→ **Aufgabenteile**
1) Geben Sie den Absatz des Textauszugs, der mit „Nachdem wir Anya verabschiedet haben“ beginnt, in verkürzter Form wieder, ohne seine wesentlichen Fakten zu verlieren.
2) Zählen Sie alle Tierarten auf, die laut Textauszug früher in großer Zahl auf der Farm lebten.
3) Seit wie vielen Jahren ist Matthew laut Textauszug bereits auf der Farm beschäftigt?

→ **Textauszug**
········

Heute verabschieden
wir Anya, sie fliegt zurück nach Äthiopien – schade, ich mag sie gern und das war ein wirklich kurzer Besuch… wir
haben Matthew mit dabei, der jetzt unter Lizzy arbeitet, aber schon seit über
20 Jahren auf der Farm beschäftigt ist. Er hat noch erlebt, wie alles voller
Elefanten, Giraffen und Büffel war – heute alle gewildert. Dafür war er noch
nie am Internationalen Flughafen und freut sich wie verrückt. Das ist schön zu
sehen und zu fühlen; ich liebe und vermisse dieses Gefühl, aus dem Busch zu
kommen und alles ist plötzlich
speziell und besonders für einen.
Nachdem wir
Anya verabschiedet haben, gehen wir noch einkaufen – bzw. Matthew geht
einkaufen, deshalb haben wir ihn mit – und ich stehe in der heißen
afrikanischen Sonne vor staubigen, kleinen Shops, während Matthew mit
wunderbarer Sorgfalt und Aufrichtigkeit den allerbesten Hammer im besten
Handwerkerladen des Dorfes auswählt.
Am Abend besuchen
wir zwei Freunde Lizzys in der benachbarten Massai Community: Jackie, die
traditionellen Perlenschmuck herstellt, und ihren Ehemann. Sie haben fünf
Kinder, drei adoptiert, weil sie besser für die Kinder sorgen können als deren
Eltern. (Sie leben in einer 10qm Wellblechhütte im Nirgendwo, aber sie können
es sich leisten, zwei der drei Kinder zur Schule und zur Universität zu
schicken). Wir werden sehr gastfreundlich empfangen und versorgt, natürlich
auch, weil die Massai sich Hilfe von mzungi, den Weißen, erhoffen. Es ist ein
schwieriger Balanceakt – einerseits sind die Dinge, die sie dringend brauchen
(eine Wasserpumpe, damit die Frauen das Wasser nicht mehrmals täglich 1 km
durch die Savanne schleppen müssen; Schulbücher und allgemein Kosten der
Schule; etc. etc.) für uns vergleichsweise extrem billig, sodass es kein
Problem wäre, ihnen dieses Geld zu geben – aber damit ist langfristig eben
niemandem geholfen. Alles muss nachhaltig geschehen, muss so aufgebaut werden,
dass die Menschen selbst in der Lage sind, sich zu helfen und Geld zu verdienen
oder ihre Probleme in Angriff zu nehmen. Jackie serviert uns Erbsen und Kraut
mit Weizenfladen, und mein Magen will jetzt schon überhaupt nichts mehr von
Weizen wissen, aber sie bestehen darauf, dass ich sie probiere. Ja, sie sind
lecker, natürlich; nach dem Besuch habe ich heftige Koliken. Die hatte ich die
letzten Tage schon immer dann, wenn ich Weizenfladen aß, ja, sie sind extrem
lecker, aber ich muss mich wirklich zurückhalten, meinem Verdauungstrakt
zuliebe.

········

→ **Gespeicherte Einträge**
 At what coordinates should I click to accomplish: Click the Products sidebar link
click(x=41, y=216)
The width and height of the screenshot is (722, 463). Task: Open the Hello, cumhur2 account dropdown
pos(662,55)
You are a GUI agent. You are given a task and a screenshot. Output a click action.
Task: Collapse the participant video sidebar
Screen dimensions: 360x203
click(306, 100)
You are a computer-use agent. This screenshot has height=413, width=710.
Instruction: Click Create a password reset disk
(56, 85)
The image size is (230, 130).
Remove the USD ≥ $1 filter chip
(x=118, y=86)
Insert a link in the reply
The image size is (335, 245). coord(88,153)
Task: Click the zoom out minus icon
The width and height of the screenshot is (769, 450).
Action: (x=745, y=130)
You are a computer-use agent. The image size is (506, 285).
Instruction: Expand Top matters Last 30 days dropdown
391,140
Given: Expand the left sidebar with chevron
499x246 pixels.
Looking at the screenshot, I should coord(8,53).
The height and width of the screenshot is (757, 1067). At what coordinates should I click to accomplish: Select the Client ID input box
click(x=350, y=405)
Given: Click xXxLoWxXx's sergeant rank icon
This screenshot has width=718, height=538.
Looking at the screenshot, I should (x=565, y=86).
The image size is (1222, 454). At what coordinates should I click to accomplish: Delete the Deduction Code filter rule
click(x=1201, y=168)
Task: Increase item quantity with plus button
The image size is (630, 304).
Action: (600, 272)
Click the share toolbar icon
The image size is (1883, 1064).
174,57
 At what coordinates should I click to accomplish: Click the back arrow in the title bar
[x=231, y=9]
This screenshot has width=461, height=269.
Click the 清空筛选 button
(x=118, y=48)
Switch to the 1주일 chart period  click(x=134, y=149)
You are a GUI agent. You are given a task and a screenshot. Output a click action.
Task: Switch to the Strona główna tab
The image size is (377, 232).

········

→ **Schriftliche Antworten**
1) Nach Anyas Verabschiedung gehen wir einkaufen, genauer gesagt kauft Matthew ein, weshalb er mitgekommen ist. Ich warte in der heißen Sonne vor kleinen, staubigen Läden, während Matthew im besten Handwerkerladen des Dorfes sorgfältig den allerbesten Hammer aussucht.

2) Elefanten, Giraffen, Büffel

3) Seit über 20 Jahren.